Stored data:

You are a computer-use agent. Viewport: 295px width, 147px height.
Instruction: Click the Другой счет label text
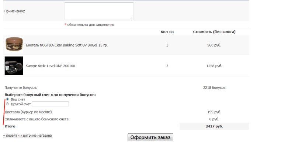tap(21, 104)
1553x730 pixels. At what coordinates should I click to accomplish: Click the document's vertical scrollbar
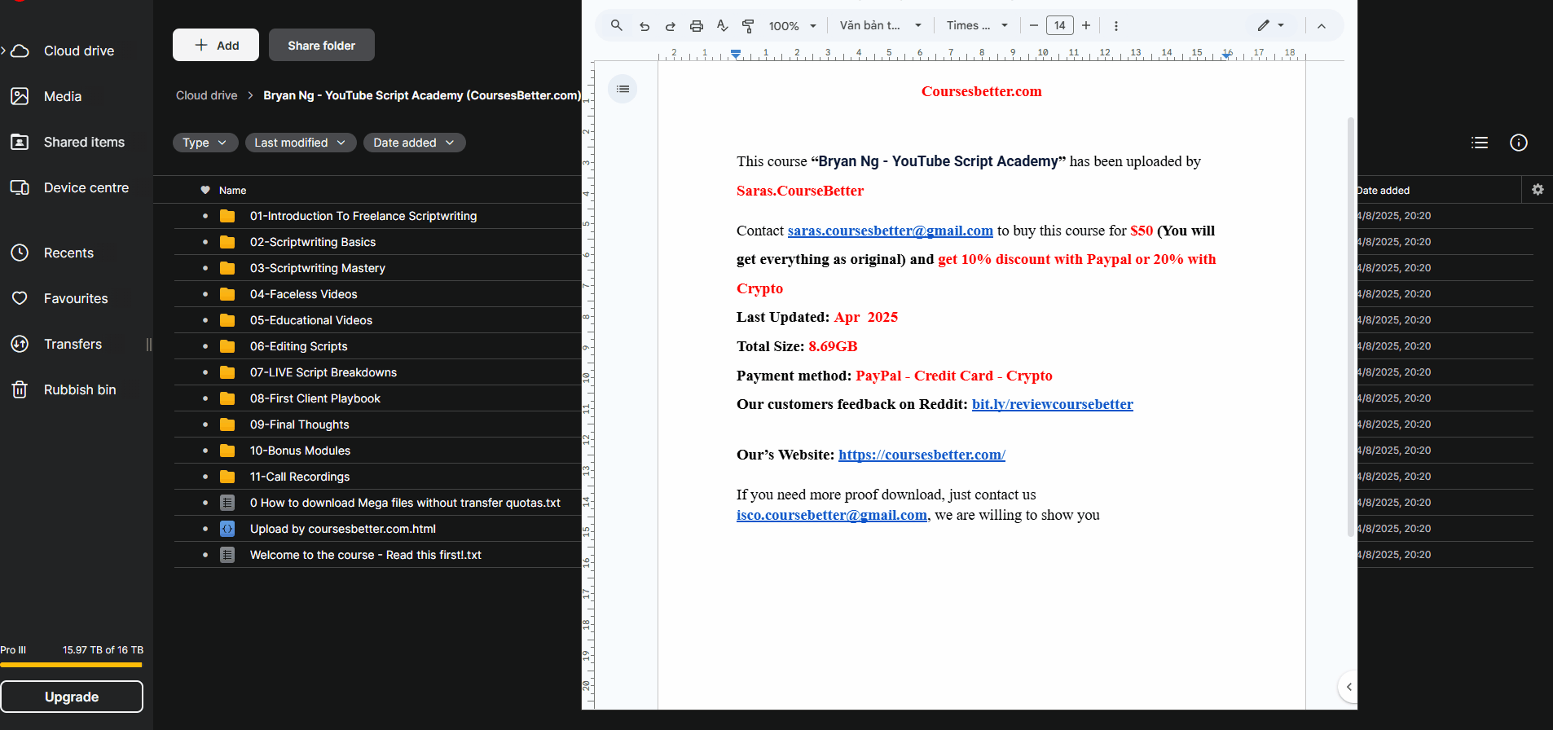pyautogui.click(x=1350, y=326)
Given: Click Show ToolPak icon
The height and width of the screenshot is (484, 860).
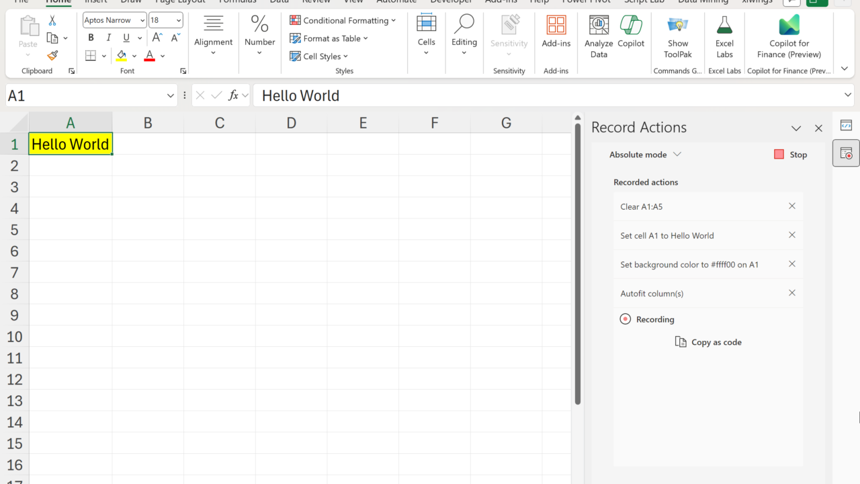Looking at the screenshot, I should pos(677,37).
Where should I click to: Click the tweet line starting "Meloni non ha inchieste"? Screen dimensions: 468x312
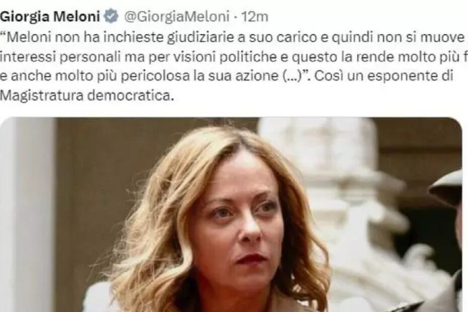(234, 37)
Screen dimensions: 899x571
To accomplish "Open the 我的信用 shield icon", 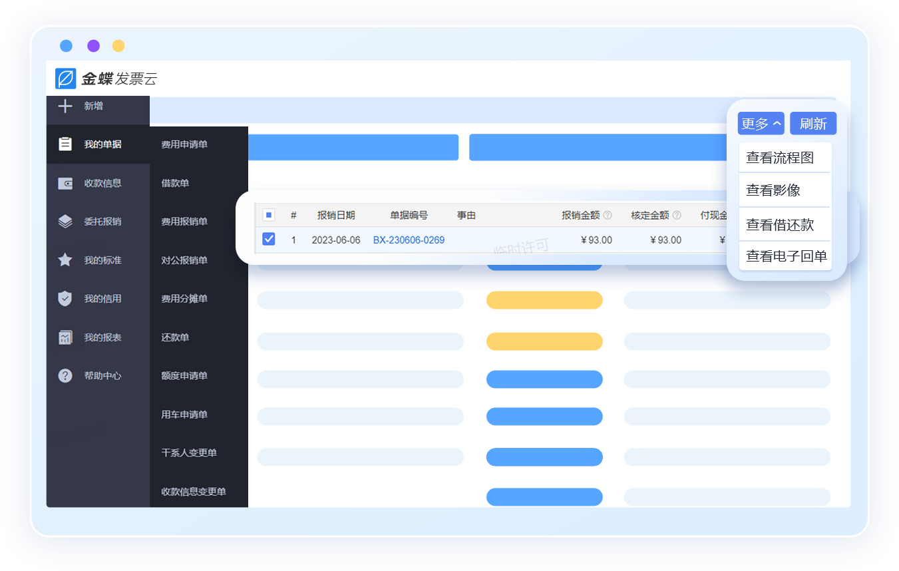I will pyautogui.click(x=65, y=299).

About this exercise: Your output is the lines from the top of the entries through the line containing "Given: Click Show ToolPak icon", exactly as they stand. No pictures belong in it.

Solved exercise:
You are a computer-use agent. Viewport: 295px width, 147px height.
Instruction: Click the Другой счет label text
tap(21, 104)
1553x730 pixels. At what coordinates should I click to accomplish: Click the document's vertical scrollbar
pyautogui.click(x=1350, y=326)
Given: Click Show ToolPak icon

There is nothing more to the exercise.